Sachgrundlose-Befristung-Arbeitsvertrag-Verbot-Bundesverfassungsgericht

Verbot von mehrfach sachgrundloser Befristung durch das BVerfG

erstellt am: 14.06.2018 | von: Redaktion K&K | Kategorie: Aktuelle Urteile & News

Im deutschen Arbeitsrecht gibt es verschiedene Arbeitszeitmodelle. Darunter auch die Möglichkeit von befristeten Beschäftigungsverhältnissen. Diese werden im  Teilzeit- und Befristungsgesetz (TzBfG) geregelt.

Sachgrundbefristung und Sachgrundlose Befristung


Zu den erlaubten Sachgrundbefristungen nach § 1 TzBfG gehören zum Beispiel Befristungen bei Krankheitsvertretung, Mutterschutz, Elternzeit und bei befristeten Projekten. Nach dem § 14 Abs. 2 Satz 2 des Teilzeit- und Befristungsgesetzes (TzBfG) sind sachgrundlose Befristungen zwischen den selben Vertragsparteien aber nur auf die erstmalige Begründung eines Arbeitsverhältnisses beschränkt. Damit wollte der Gesetzgeber sogenannte Kettenbefristungen unterbinden, Arbeitnehmer schützen und das unbefristete Beschäftigungsmodell stärken.

BAG weicht Regelungen auf


Doch das Bundesarbeitsgericht weichte diese Vorgabe des Gesetzgebers in einem Urteil von 2011 auf: Wenn eine sachgrundlose Befristung länger als 3 Jahre zurücklag, so war ein erneut befristeter Arbeitsvertrag beim selben Arbeitgeber mehrmals möglich.

Bundesverfassungsgericht: „BAG überschreitet richterliche Rechtsfortbildung“


Dagegen gerichtete Klagen vor dem Bundesverfassungsgericht hatten nun Erfolg. Die Richter des BVerfG entschieden, dass die Auslegung des BAG die richterliche Rechtsfortbildung überschreite. Vielmehr muss hier die gesetzgeberische Grundentscheidung respektiert werden.

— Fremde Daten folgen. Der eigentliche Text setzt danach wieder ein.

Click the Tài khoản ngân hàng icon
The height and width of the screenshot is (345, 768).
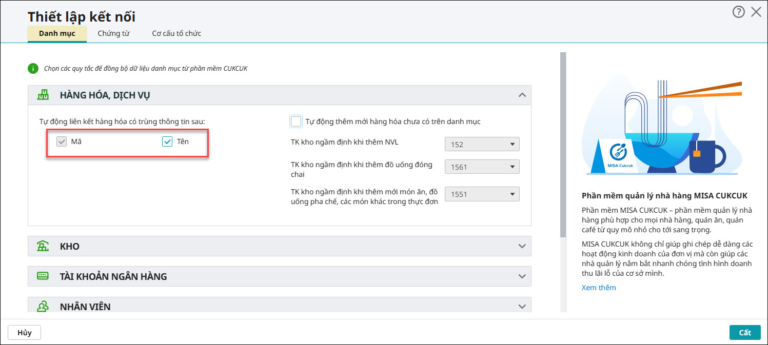coord(43,276)
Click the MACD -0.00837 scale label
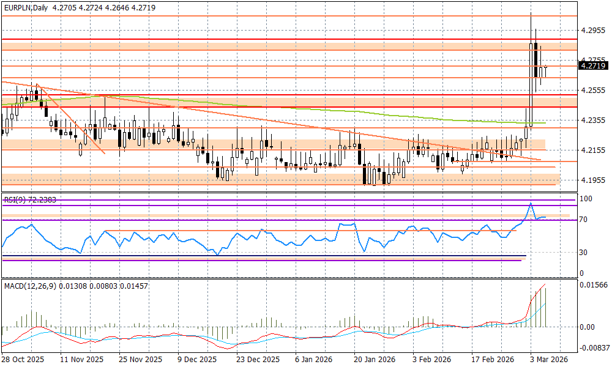 point(593,347)
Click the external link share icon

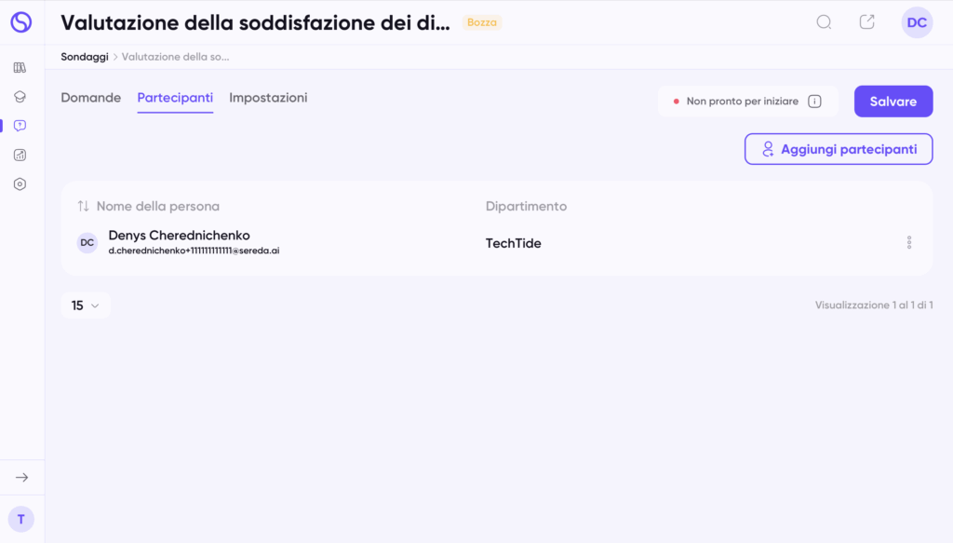point(866,22)
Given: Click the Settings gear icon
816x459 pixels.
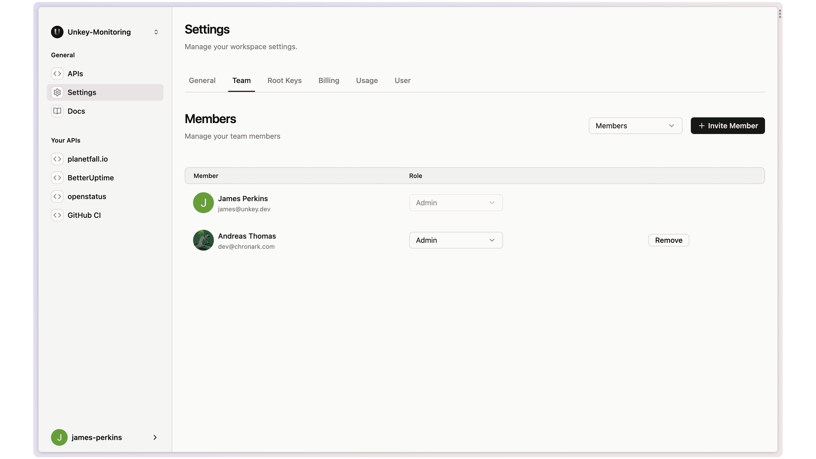Looking at the screenshot, I should click(57, 92).
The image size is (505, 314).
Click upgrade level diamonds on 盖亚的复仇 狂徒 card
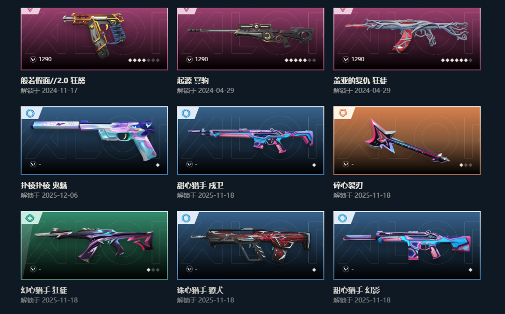[456, 60]
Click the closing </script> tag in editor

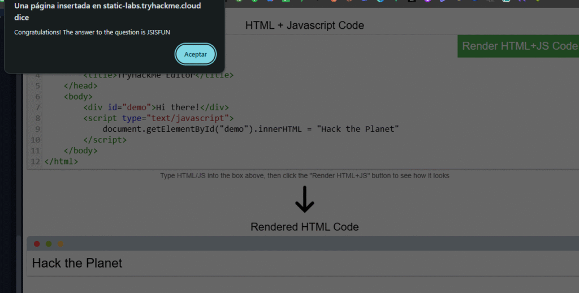click(x=105, y=140)
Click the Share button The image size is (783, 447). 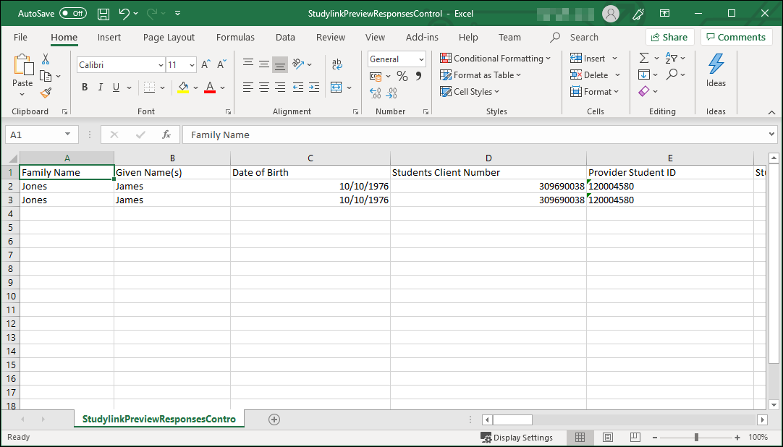(x=669, y=36)
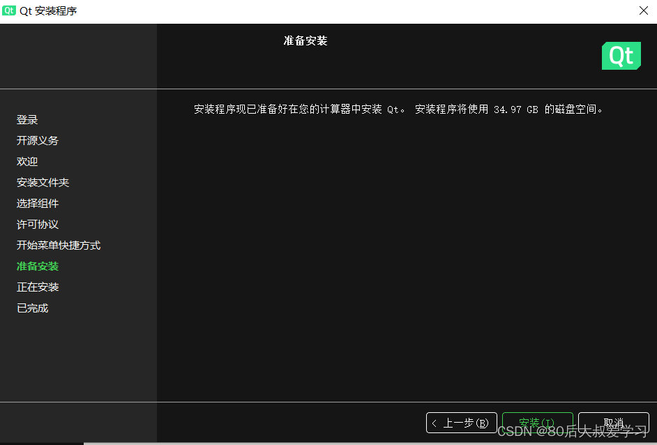The height and width of the screenshot is (445, 657).
Task: Go back using the 上一步(B) button
Action: click(x=461, y=422)
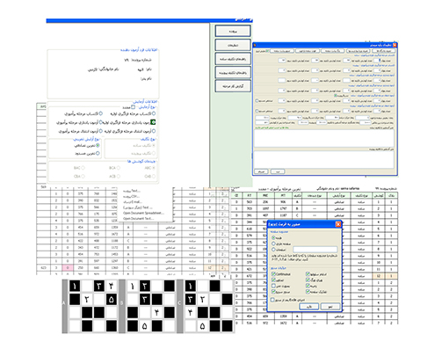Click the pink highlighted cell in the results table

[68, 267]
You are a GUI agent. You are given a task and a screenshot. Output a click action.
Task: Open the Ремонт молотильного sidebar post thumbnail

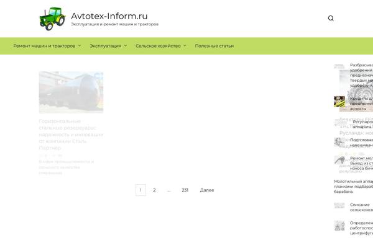[339, 160]
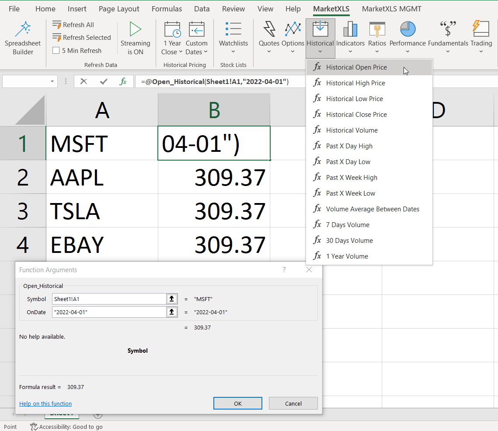The width and height of the screenshot is (498, 431).
Task: Expand the Custom Dates dropdown
Action: point(196,52)
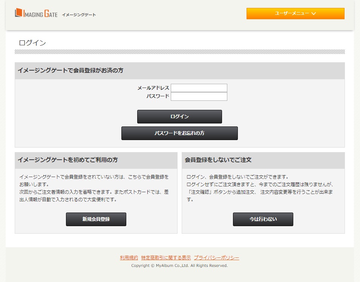
Task: Open the 利用規約 link
Action: 129,258
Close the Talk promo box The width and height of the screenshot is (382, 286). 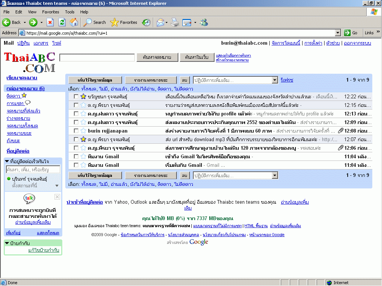(57, 197)
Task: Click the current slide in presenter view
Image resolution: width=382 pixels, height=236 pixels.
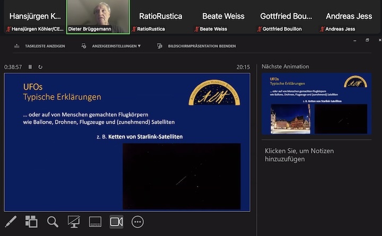Action: (x=127, y=142)
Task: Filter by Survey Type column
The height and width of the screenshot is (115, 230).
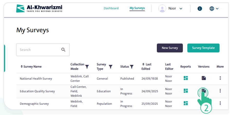Action: pos(111,66)
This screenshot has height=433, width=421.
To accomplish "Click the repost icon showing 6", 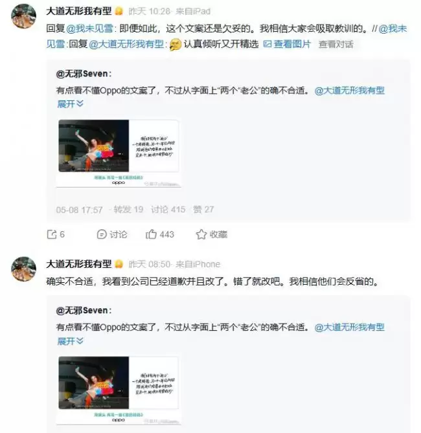I will 52,234.
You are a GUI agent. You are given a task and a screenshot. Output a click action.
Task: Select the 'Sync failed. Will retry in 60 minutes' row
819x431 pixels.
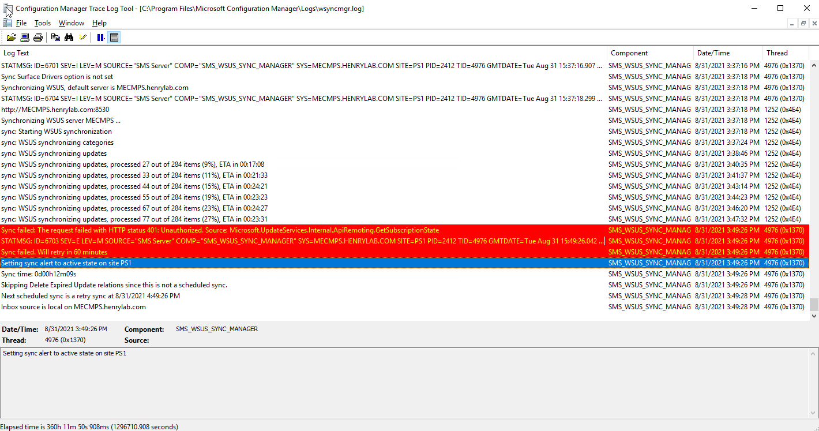(x=288, y=252)
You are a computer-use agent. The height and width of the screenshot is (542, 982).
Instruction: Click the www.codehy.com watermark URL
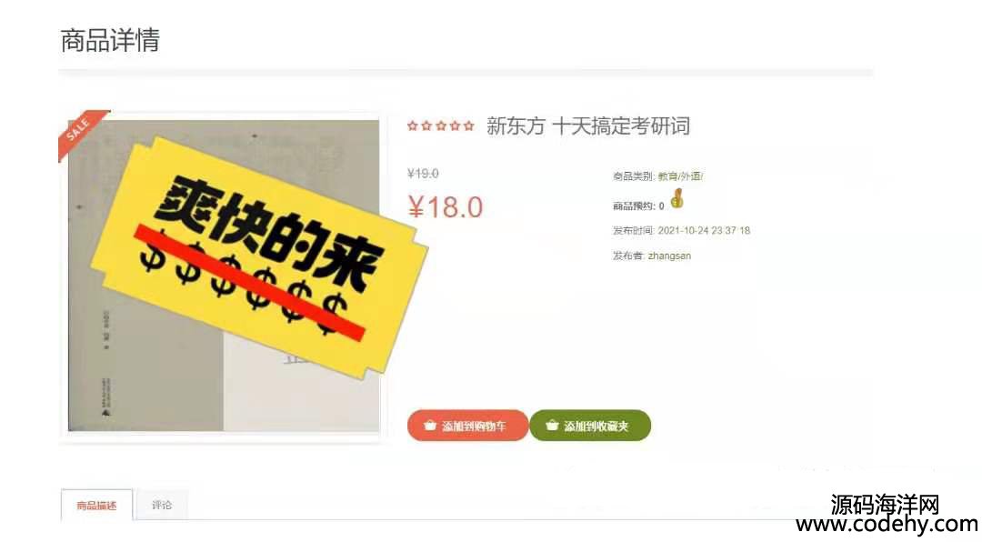pos(887,525)
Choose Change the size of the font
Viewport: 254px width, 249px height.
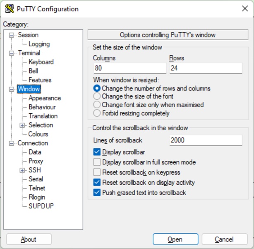click(97, 96)
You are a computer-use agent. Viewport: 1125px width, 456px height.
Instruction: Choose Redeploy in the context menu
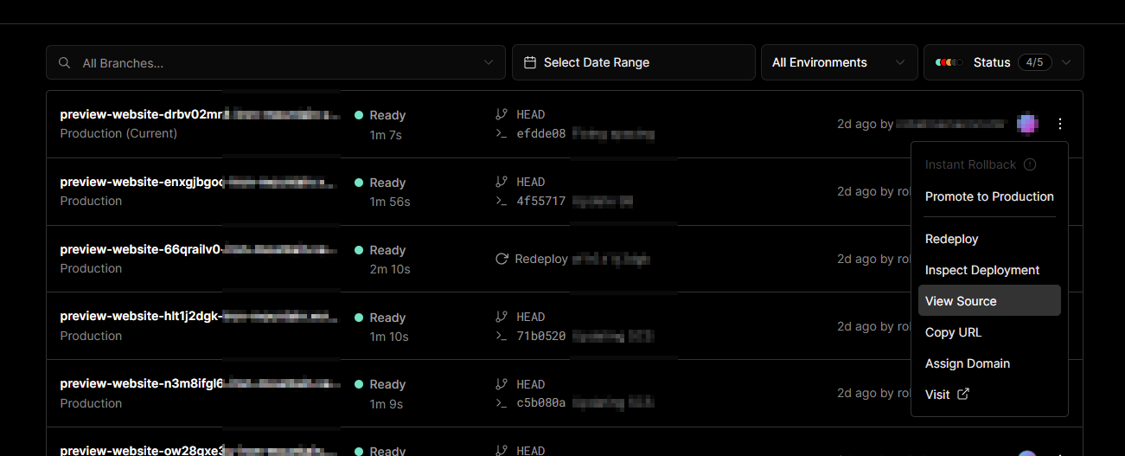(x=951, y=239)
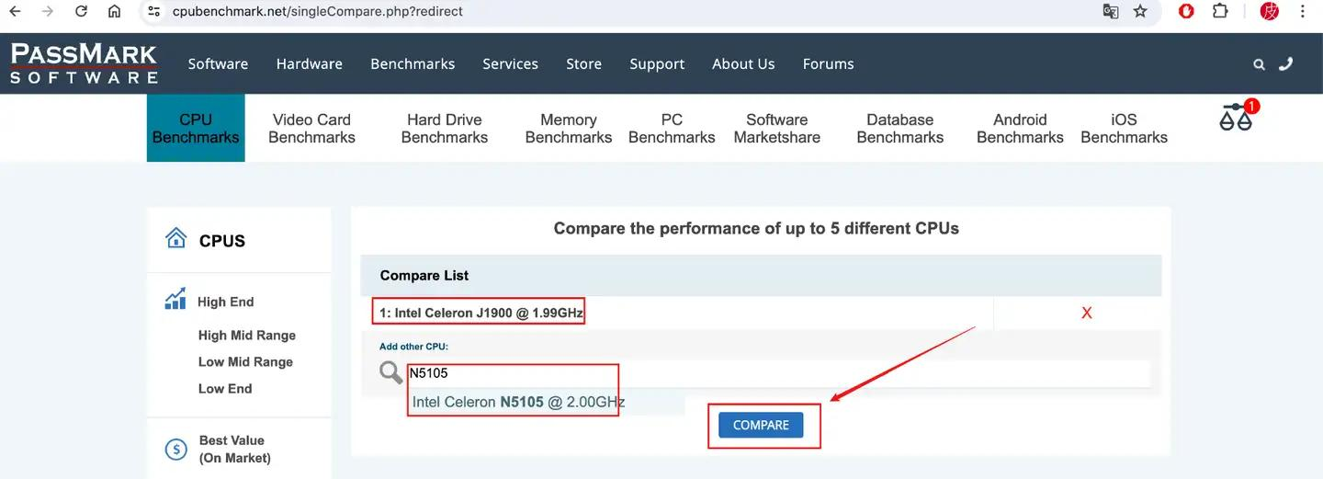
Task: Click the search magnifier in top navbar
Action: tap(1259, 64)
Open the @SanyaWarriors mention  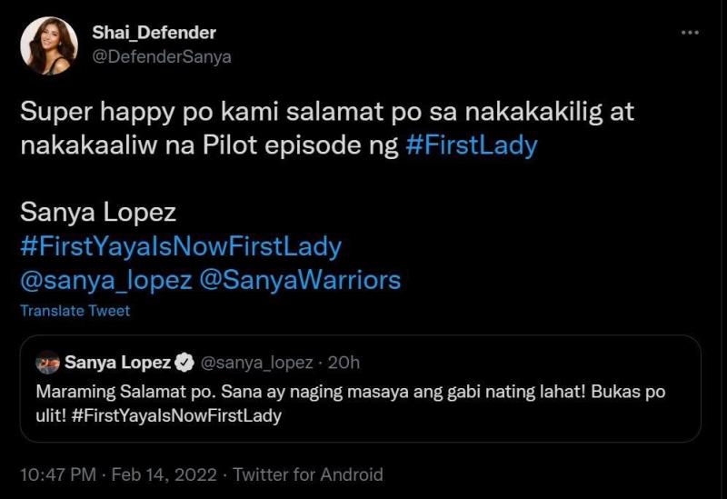[301, 279]
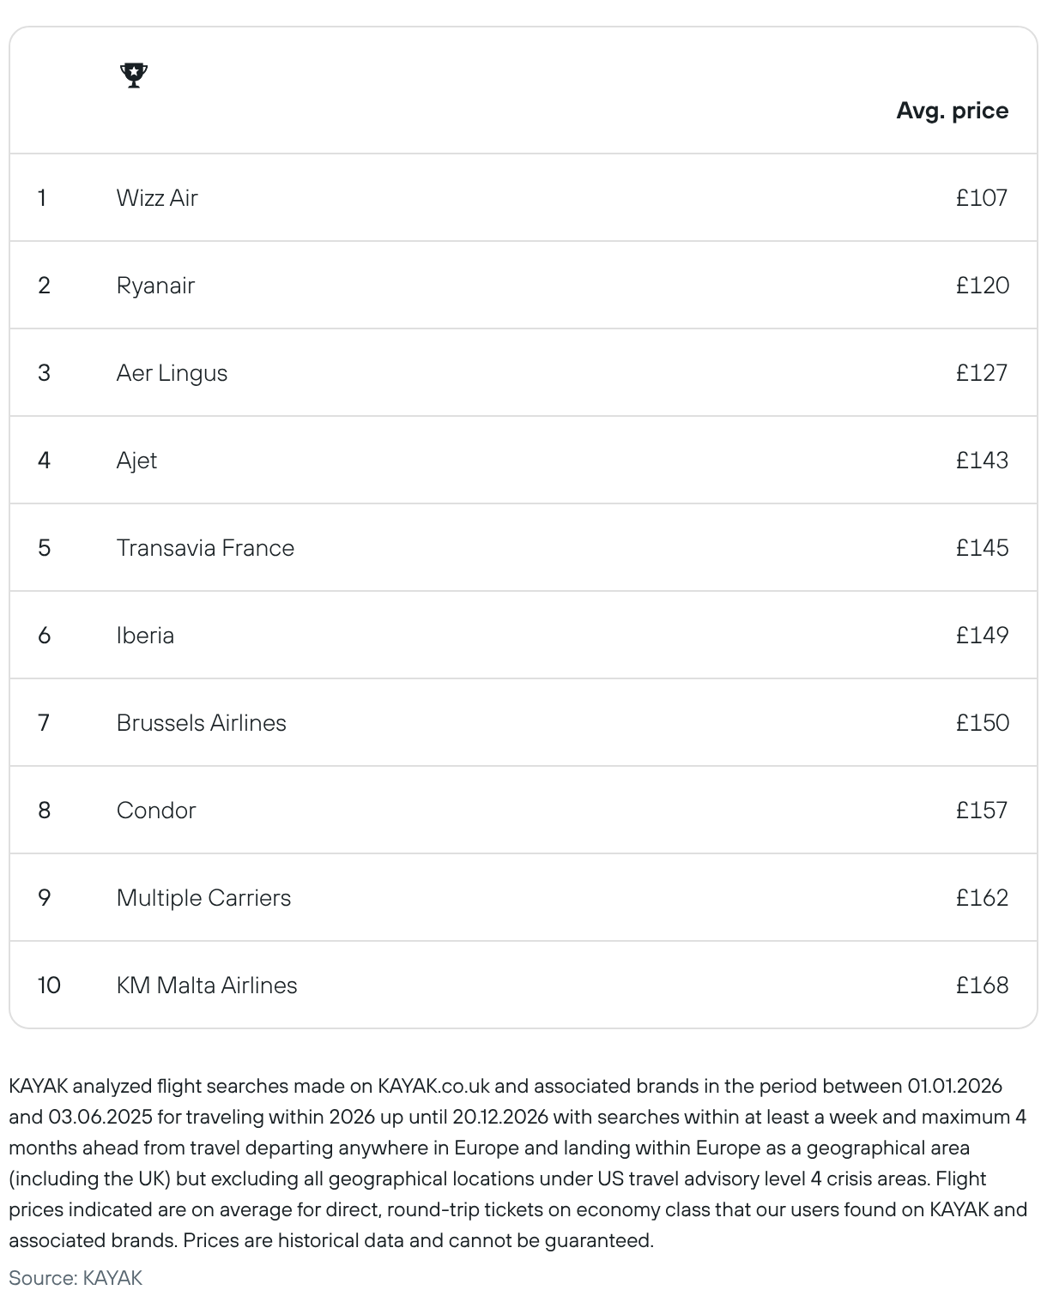Click the KAYAK methodology disclaimer paragraph
Viewport: 1047px width, 1302px height.
(518, 1163)
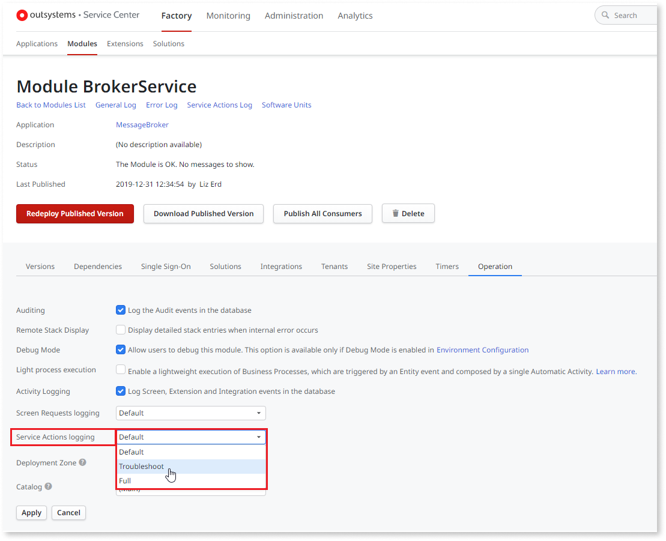Open the Monitoring menu
The width and height of the screenshot is (666, 541).
pos(228,16)
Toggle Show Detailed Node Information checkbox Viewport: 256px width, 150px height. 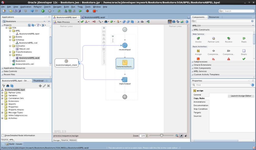click(3, 135)
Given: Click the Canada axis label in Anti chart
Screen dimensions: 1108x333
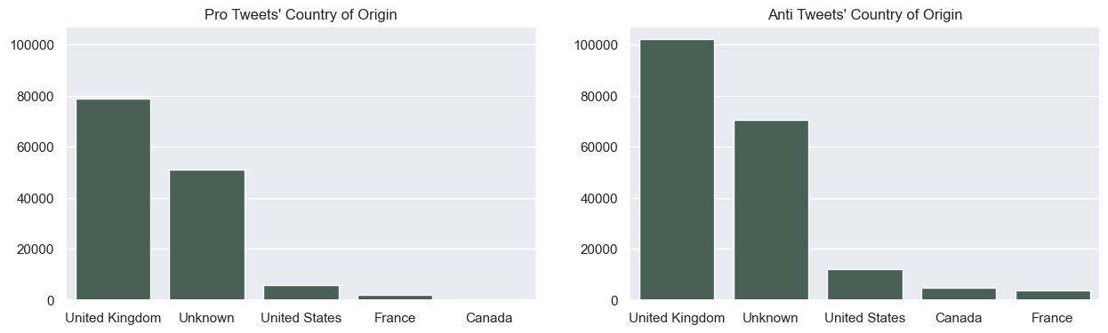Looking at the screenshot, I should [959, 318].
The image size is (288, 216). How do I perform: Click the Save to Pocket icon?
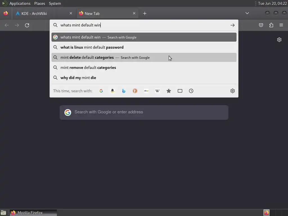tap(261, 25)
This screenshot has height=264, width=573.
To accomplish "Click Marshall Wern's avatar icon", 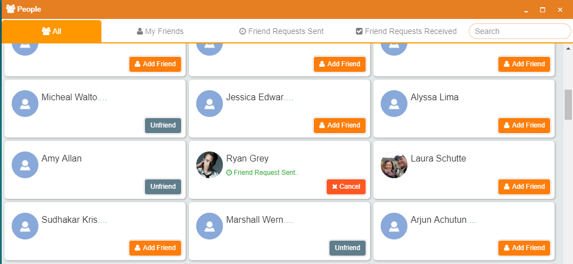I will [210, 226].
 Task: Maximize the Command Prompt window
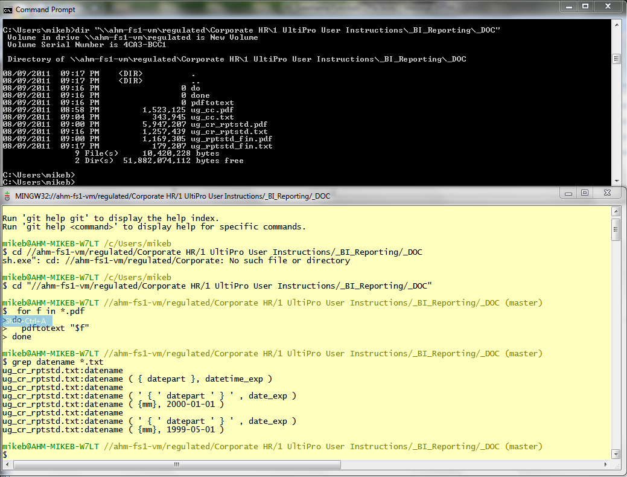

Eine sachgrundlose Befristung beim selben Arbeitgeber ist allerdings weiterhin mehrmals möglich, wenn die Vorbeschäftigung eine ganz andere Art oder von sehr kurzer Dauer war. Das ist zum Beispiel bei geringfügigen Nebenbeschäftigungen während der Schul- und Studienzeit oder der Familienzeit, bei Tätigkeiten als Werksstudent der Fall. Ebenso trifft es auf Arbeitnehmer zu, die vor vielen Jahren beispielsweiße als KFZ-Mechaniker befristet angestellt waren und nun im gleichen Unternehmen eine Befristung als Vertriebsmitarbeiter erhalten. Auch hier ist es, aufgrund des völlig anderen Betätigungsfeldes möglich.